Brief:
The data below holds the lines to copy: everything from the line containing "This screenshot has height=932, width=1657." to the line containing "Task: Select the", both ends included, set down exactly.

Data for this exercise:
****************************************

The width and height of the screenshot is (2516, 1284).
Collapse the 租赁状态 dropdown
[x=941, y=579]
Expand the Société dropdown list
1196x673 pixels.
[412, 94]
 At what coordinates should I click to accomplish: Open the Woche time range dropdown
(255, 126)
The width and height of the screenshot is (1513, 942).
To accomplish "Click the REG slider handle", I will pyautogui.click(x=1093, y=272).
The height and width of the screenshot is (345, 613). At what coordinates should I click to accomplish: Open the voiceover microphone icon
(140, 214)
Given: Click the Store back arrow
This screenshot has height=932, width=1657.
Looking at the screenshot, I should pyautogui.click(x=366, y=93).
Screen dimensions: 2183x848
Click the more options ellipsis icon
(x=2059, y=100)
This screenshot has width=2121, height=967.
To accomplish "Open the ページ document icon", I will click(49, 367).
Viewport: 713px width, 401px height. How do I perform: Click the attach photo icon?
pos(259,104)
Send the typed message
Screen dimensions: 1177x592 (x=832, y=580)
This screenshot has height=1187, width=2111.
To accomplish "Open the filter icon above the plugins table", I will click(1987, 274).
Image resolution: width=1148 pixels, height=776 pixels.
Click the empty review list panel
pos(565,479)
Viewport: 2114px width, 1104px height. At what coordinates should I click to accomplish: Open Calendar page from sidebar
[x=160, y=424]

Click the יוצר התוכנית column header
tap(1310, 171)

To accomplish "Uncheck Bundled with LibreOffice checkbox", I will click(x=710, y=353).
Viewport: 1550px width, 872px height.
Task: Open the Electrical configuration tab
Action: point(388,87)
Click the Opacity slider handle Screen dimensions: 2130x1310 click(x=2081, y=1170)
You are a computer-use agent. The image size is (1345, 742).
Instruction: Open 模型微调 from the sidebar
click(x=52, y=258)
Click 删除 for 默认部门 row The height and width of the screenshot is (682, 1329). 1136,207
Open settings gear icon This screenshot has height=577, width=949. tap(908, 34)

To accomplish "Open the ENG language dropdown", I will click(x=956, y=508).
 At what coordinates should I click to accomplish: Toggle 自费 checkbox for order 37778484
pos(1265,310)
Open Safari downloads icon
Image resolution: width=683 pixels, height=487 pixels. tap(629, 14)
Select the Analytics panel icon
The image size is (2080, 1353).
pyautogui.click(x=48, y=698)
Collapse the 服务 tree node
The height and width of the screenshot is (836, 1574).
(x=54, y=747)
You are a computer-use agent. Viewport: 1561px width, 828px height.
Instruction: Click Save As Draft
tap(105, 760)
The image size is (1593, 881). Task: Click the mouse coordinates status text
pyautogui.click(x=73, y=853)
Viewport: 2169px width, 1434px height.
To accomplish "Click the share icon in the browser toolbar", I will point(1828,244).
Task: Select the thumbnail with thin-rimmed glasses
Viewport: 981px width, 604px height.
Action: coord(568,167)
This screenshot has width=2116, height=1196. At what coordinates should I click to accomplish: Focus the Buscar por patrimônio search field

****************************************

Task output:
This screenshot has height=932, width=1657.
Looking at the screenshot, I should pyautogui.click(x=366, y=93).
Screen dimensions: 2183x848
Click the more options ellipsis icon
(x=2059, y=100)
This screenshot has width=2121, height=967.
To accomplish "Open the ページ document icon", I will click(49, 367).
Viewport: 713px width, 401px height. How do I perform: Click the attach photo icon?
pos(259,104)
Send the typed message
Screen dimensions: 1177x592 (x=832, y=580)
This screenshot has height=1187, width=2111.
To accomplish "Open the filter icon above the plugins table", I will click(1987, 274).
Image resolution: width=1148 pixels, height=776 pixels.
Click the empty review list panel
pos(565,479)
Viewport: 2114px width, 1104px height. At what coordinates should I click to accomplish: Open Calendar page from sidebar
[x=160, y=424]

Click the יוצר התוכנית column header
tap(1310, 171)

To accomplish "Uncheck Bundled with LibreOffice checkbox", I will click(x=710, y=353).
Viewport: 1550px width, 872px height.
Task: Open the Electrical configuration tab
Action: point(388,87)
Click the Opacity slider handle Screen dimensions: 2130x1310 click(x=2081, y=1170)
You are a computer-use agent. The image size is (1345, 742).
Instruction: Open 模型微调 from the sidebar
click(x=52, y=258)
Click 删除 for 默认部门 row The height and width of the screenshot is (682, 1329). 1136,207
Open settings gear icon This screenshot has height=577, width=949. tap(908, 34)

To accomplish "Open the ENG language dropdown", I will click(x=956, y=508).
 At what coordinates should I click to accomplish: Toggle 自费 checkbox for order 37778484
pos(1265,310)
Open Safari downloads icon
Image resolution: width=683 pixels, height=487 pixels. tap(629, 14)
Select the Analytics panel icon
The image size is (2080, 1353).
pyautogui.click(x=48, y=698)
Collapse the 服务 tree node
The height and width of the screenshot is (836, 1574).
(x=54, y=747)
You are a computer-use agent. Viewport: 1561px width, 828px height.
Instruction: Click Save As Draft
tap(105, 760)
The image size is (1593, 881). Task: Click the mouse coordinates status text
pyautogui.click(x=73, y=853)
Viewport: 2169px width, 1434px height.
To accomplish "Click the share icon in the browser toolbar", I will point(1828,244).
Task: Select the thumbnail with thin-rimmed glasses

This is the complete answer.